The notions that Brooks would need a year to rehabilitate his Achilles, that a 6-foot-5, 335-pound man who earns his living from the brutal business of run- and pass-blocking at football’s highest level should be cautious, and that he would return at something less than full strength entered his mind only so that he could dismiss them.

He has played 618 offensive snaps this season and has committed one penalty. One. He has not allowed a sack all season and didn’t allow even a pass pressure Sunday. Put it this way: Brooks was named to the Pro Bowl each of the last two seasons, and he’s better now — after tearing his Achilles — than he was before.

“I think he’s the best lineman in the NFL right now, if we’re being honest,” Eagles right tackle Lane Johnson said. “Motherf—er’s bigger than every guard in the league, makes it look easier than any guard in the league. I don’t see anybody making it look that easy. F—g freak of nature. He had a long offseason of rehabbing, keeping to himself.

"Now the rewards are coming for him. There weren’t any moments where he felt sorry for himself. He’s just f—g different, a different f—g dude, man.”

As it turned out, for a man who in 2016 acknowledged that an anxiety disorder was crippling his psyche and hindering his play and took steps to help himself, crumpling to the Superdome turf last winter wasn’t as much an obstacle as it was an inspiration. Brooks described the injury as a freeing, clarifying moment, an opportunity to test his mental and physical limits, then push past them.

For the first three months after the surgery, Brooks could conduct only upper-body workouts, could only lift weights. “I don’t want to say I was in prison,” he said, “but ... I was f—g bench-pressing five days a week.”

Instead of settling for the four-days-per-week treatment schedule that his doctors and trainers recommended, he spent several thousand dollars on the requisite equipment and medical machinery.

A portable cold-and-compression system that he could wrap around his leg to encourage healing, a neuromuscular stimulation device, a slant board, bungee bands, kettle bells, dumbbells, a seated calf machine: Brooks bought them all.

That way, after his regular rehab sessions at the NovaCare Complex at 9 a.m. Monday through Thursday, he could perform the same treatments and exercises at home each afternoon and weekend.

He called Anderson at least once a day, usually more, begging the doctor to clear him early so he could advance to the next stage of rehab. He had one of the Eagles’ strength coaches don a pair of cleats and charge at him, as if the coach were a blitzing linebacker or an oncoming defensive lineman, so Brooks could test his lateral movement.

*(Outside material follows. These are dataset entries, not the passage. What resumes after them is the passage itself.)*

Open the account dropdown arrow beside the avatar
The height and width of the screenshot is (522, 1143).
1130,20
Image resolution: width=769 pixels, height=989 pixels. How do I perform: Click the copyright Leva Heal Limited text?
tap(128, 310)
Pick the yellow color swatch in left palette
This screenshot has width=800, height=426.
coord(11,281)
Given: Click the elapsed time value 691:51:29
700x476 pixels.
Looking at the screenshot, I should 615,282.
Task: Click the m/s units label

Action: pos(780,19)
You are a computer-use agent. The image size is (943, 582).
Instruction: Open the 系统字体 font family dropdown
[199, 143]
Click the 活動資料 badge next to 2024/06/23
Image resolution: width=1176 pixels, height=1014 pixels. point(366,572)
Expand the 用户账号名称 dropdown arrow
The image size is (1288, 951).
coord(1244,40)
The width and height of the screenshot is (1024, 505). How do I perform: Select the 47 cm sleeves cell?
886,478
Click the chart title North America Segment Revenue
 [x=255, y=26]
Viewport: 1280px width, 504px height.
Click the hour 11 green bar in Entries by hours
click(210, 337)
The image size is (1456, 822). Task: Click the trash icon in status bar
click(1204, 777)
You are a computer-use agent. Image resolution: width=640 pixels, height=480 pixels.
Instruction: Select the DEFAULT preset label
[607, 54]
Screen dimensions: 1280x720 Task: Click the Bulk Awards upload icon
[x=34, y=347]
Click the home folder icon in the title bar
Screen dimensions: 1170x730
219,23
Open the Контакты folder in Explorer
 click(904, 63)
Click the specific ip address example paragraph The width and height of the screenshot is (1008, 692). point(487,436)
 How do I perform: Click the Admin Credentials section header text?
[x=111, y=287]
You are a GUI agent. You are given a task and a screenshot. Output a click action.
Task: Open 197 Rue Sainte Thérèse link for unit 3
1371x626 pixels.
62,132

“I didn’t want to come back and have people be like, ‘Well, he did just tear his Achilles,’ ” Brooks said. “For me, that was the worst thing that could happen. I wanted to come back and have motherf—s be like, ‘What the [hell] happened with this guy?’ I wasn’t really focused on vacations. I was focused on my Achilles and ballin’.”

Ahead of their preseason game against the Baltimore Ravens on Aug. 22, the Eagles cleared Brooks to participate in one-on-one drills for the first time. He was nervous, he said. Just seven months had passed since the injury.

“That first week, I was like, ‘Whew. All right, here we go,’ ” he said. “I wasn’t going to allow myself to play differently because I tore my Achilles. I would rather tear my Achilles again, playing how I usually play, instead of being like, ‘I don’t know …’

“When I came back, it would be like this never happened. I wanted to be that much better. I wanted to prove to everybody else that this wasn’t going to be the end of my career. This wasn’t going to hamper anything as far as my playing style, none of that. That was my mindset throughout. So I went out there, and after that first contact, nothing happened. I was like, ‘Oh [hell], I’m not really worried anymore.’”

Brooks’ locker isn’t far from the doorway to the team’s shower area, and just then, cornerback Rasul Douglas emerged through the doorway and slapped Brooks’ right hand.

“Best f—g lineman I’ve ever seen in my life,” he said.

Brooks smiled sheepishly. “Get up out of here, man,” he said. But he didn’t dispute what Douglas had said. This was where he was supposed to be, after all, so Brandon Brooks didn’t argue. Considering what he has done and how he has done it, who would?